Il contratto si conclude, normalmente, con l’incontro di due manifestazioni di volontà, la proposta - manifestazione di volontà aperta all’adesione del destinatario - e l’accettazione - atto di accoglimento della proposta - le quali possono essere contestuali, se il contratto è stipulato tra persone presenti, oppure possono essere compiute in momenti diversi, qualora la contrattazione avvenga tra persone lontane (Bianca).

La proposta è la dichiarazione recettizia mediante la quale una parte manifesta all’altra l’intenzione di concludere un contratto; deve essere completa, nel senso che deve indicare quanto meno il contenuto essenziale del contratto che si intende concludere.

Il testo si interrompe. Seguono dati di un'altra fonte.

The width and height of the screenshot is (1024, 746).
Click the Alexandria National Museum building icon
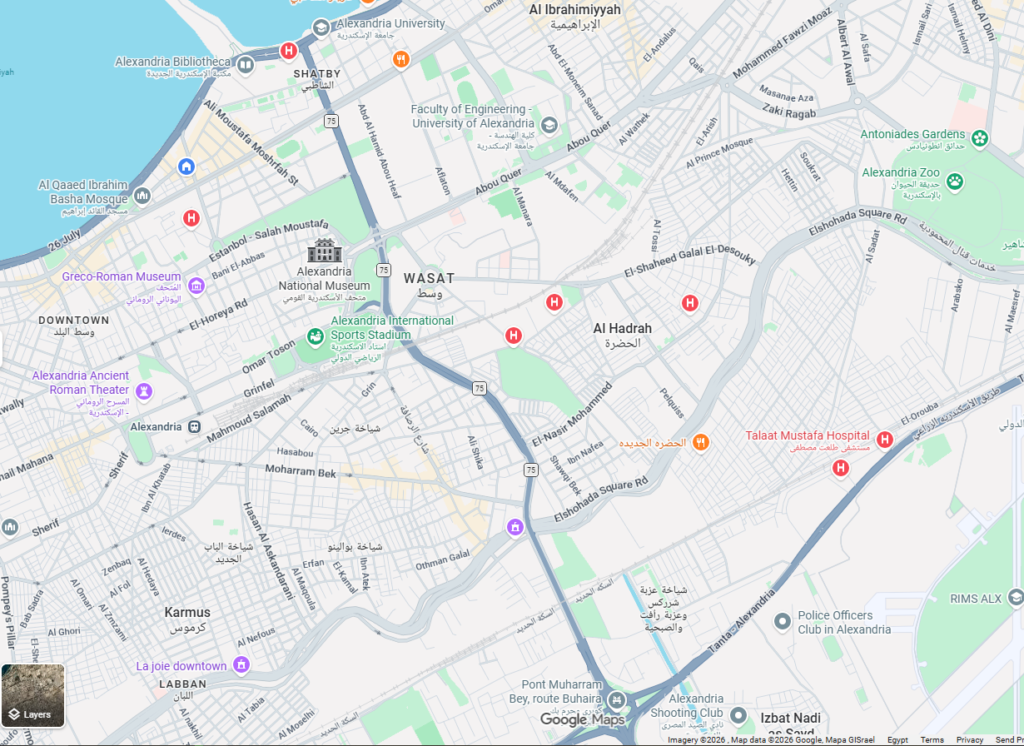tap(324, 250)
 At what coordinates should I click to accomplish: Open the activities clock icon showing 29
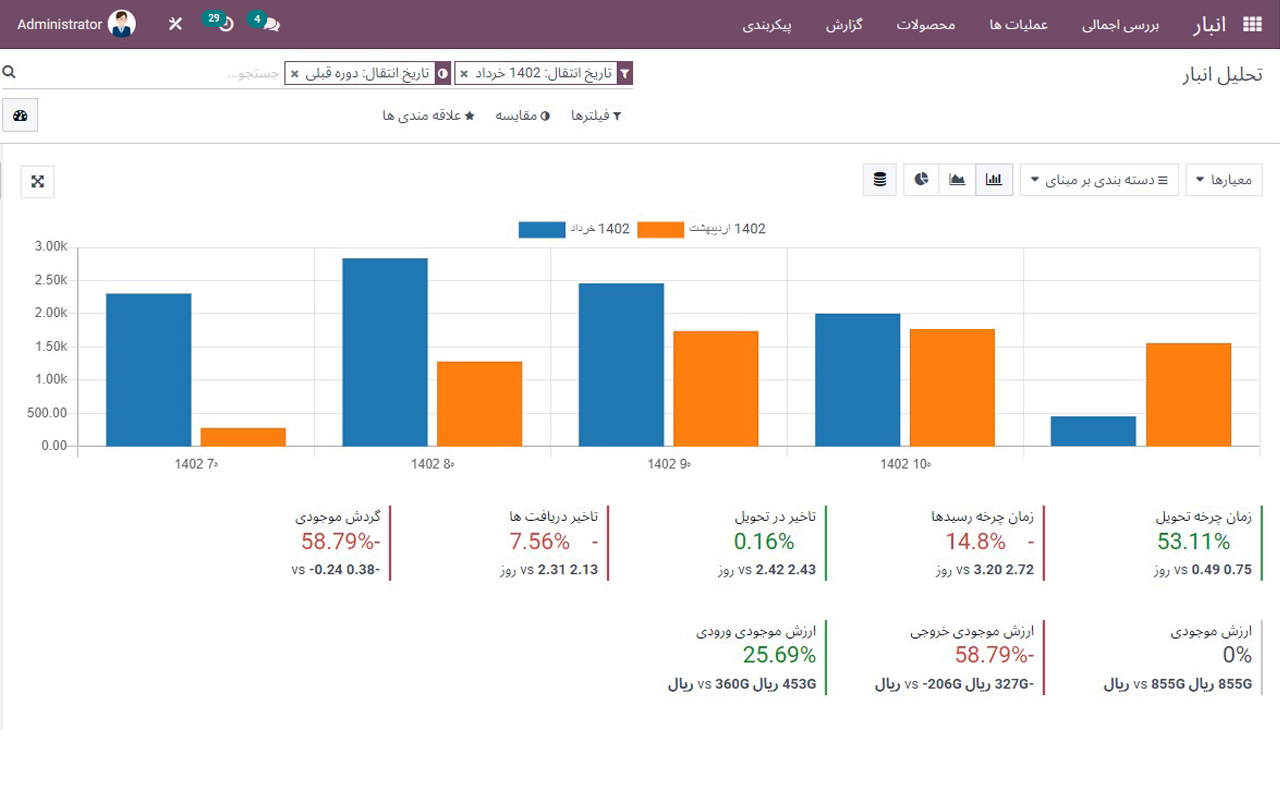(x=222, y=22)
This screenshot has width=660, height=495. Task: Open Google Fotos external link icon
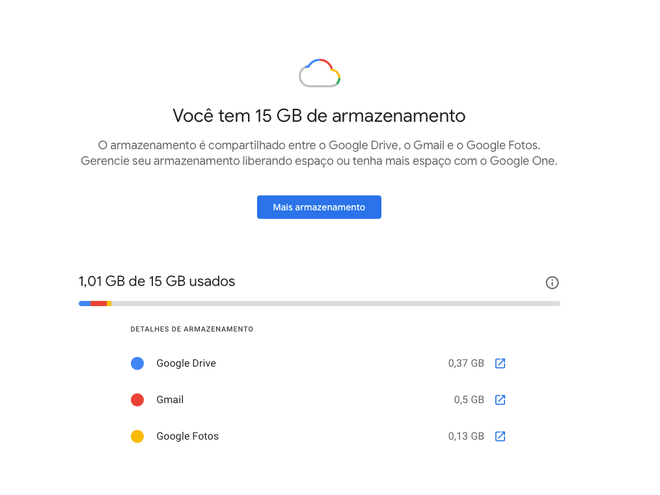click(x=500, y=436)
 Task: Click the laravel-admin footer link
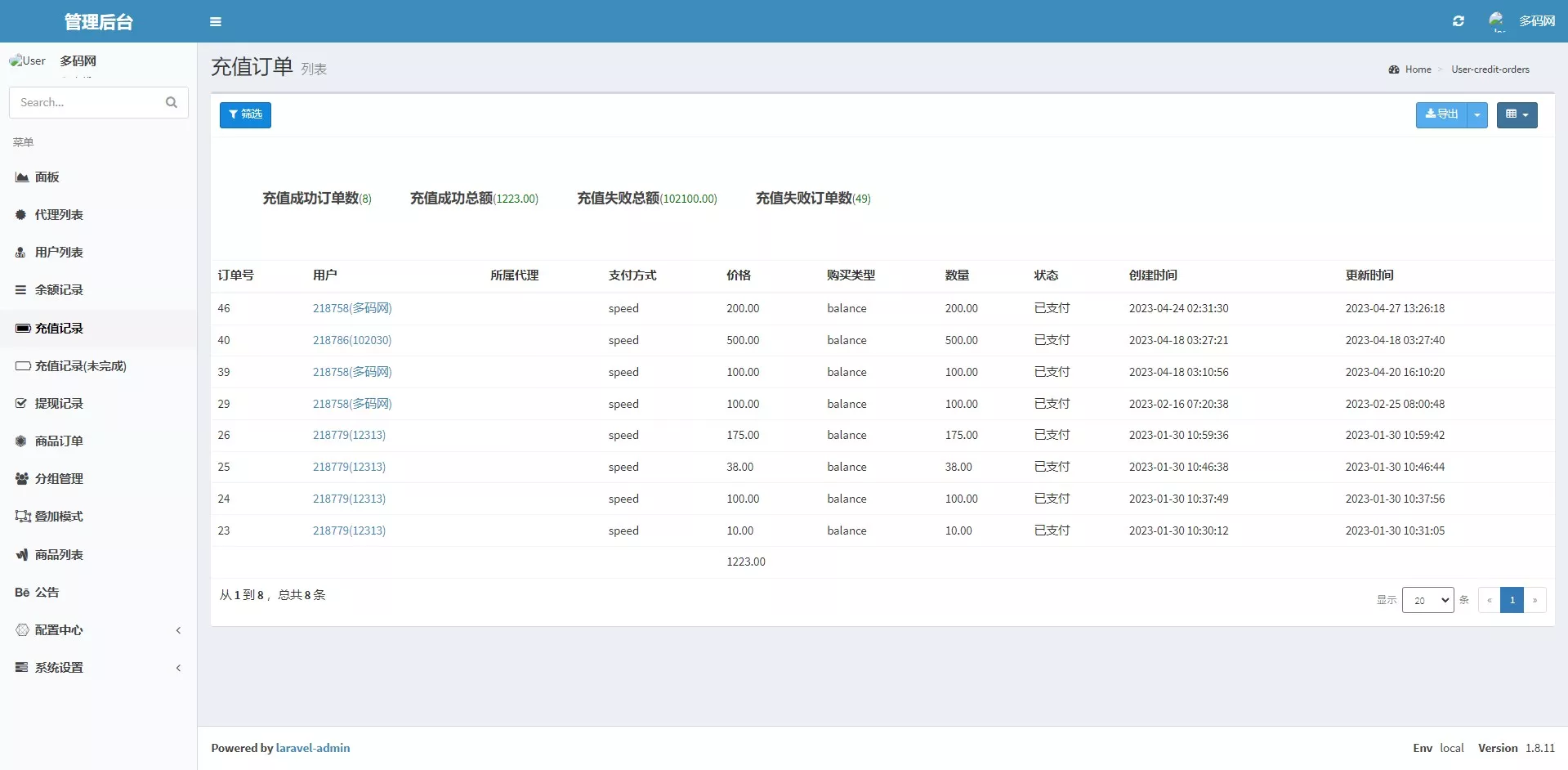click(x=313, y=748)
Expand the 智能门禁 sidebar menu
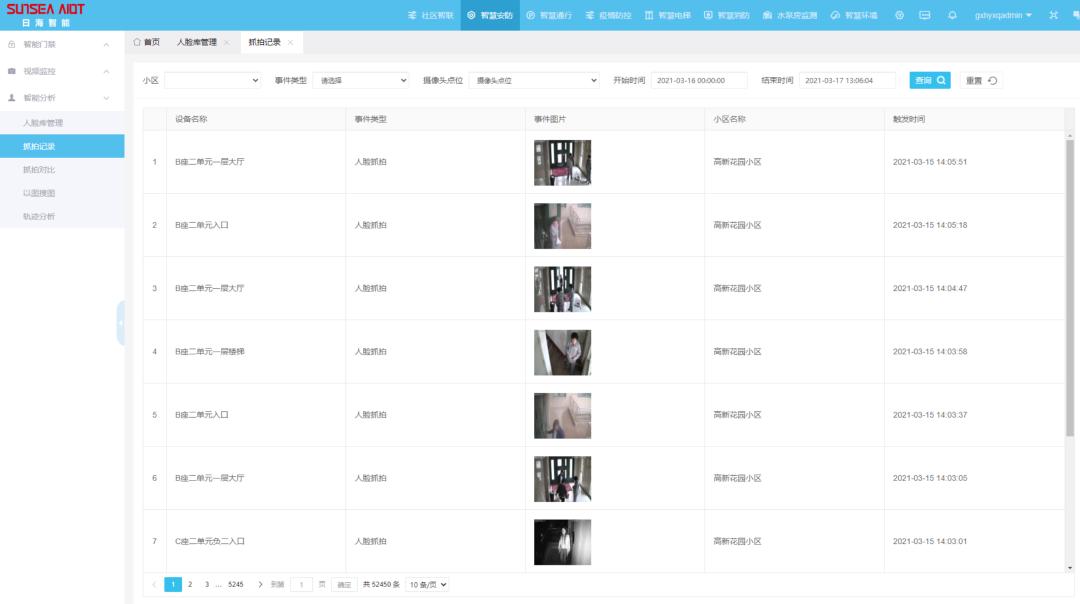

L’accettazione è la dichiarazione, anch’essa recettizia, mediante la quale la parte cui era diretta la proposta manifesta la propria volontà di accoglierla e di concludere il contratto.

L’accettazione deve essere:
conforme alla proposta, ossia del tutto corrispondente a quest’ultima. Quando l’accettazione non è conforme, essa equivale a nuova proposta, con la conseguenza che il contratto può ritenersi concluso solo nel momento in cui la parte che ha accettato con modifiche l’originaria proposta abbia, a sua volta, avuto conoscenza dell’accettazione dell’originario proponente;

Le modifiche apportate alla proposta valgono come nuova proposta anche se sono vantaggiose per il proponente. Tuttavia, secondo alcuni, non può escludersi la conclusone del contratto qualora le modifiche contenute nell’accettazione non contrastino in modo significativo con l’assetto di interessi predisposto dal proponente (Bellelli).

In ogni caso, deve escludersi che i chiarimenti contenuti nell’accettazione, con i quali si precisi il significato del testo contrattuale, costituiscano variazioni della proposta.

- tempestiva, in quanto deve giungere a conoscenza del proponente nel termine stabilito nella proposta o, in mancanza, nel termine normalmente necessario secondo la natura dell’affare o secondo gli usi. L’accettazione tardiva è inefficace, a meno che il proponente non intenda considerarla efficace (art. 1326 c.c.) dandone, in tal caso, immediato avviso all’altra parte.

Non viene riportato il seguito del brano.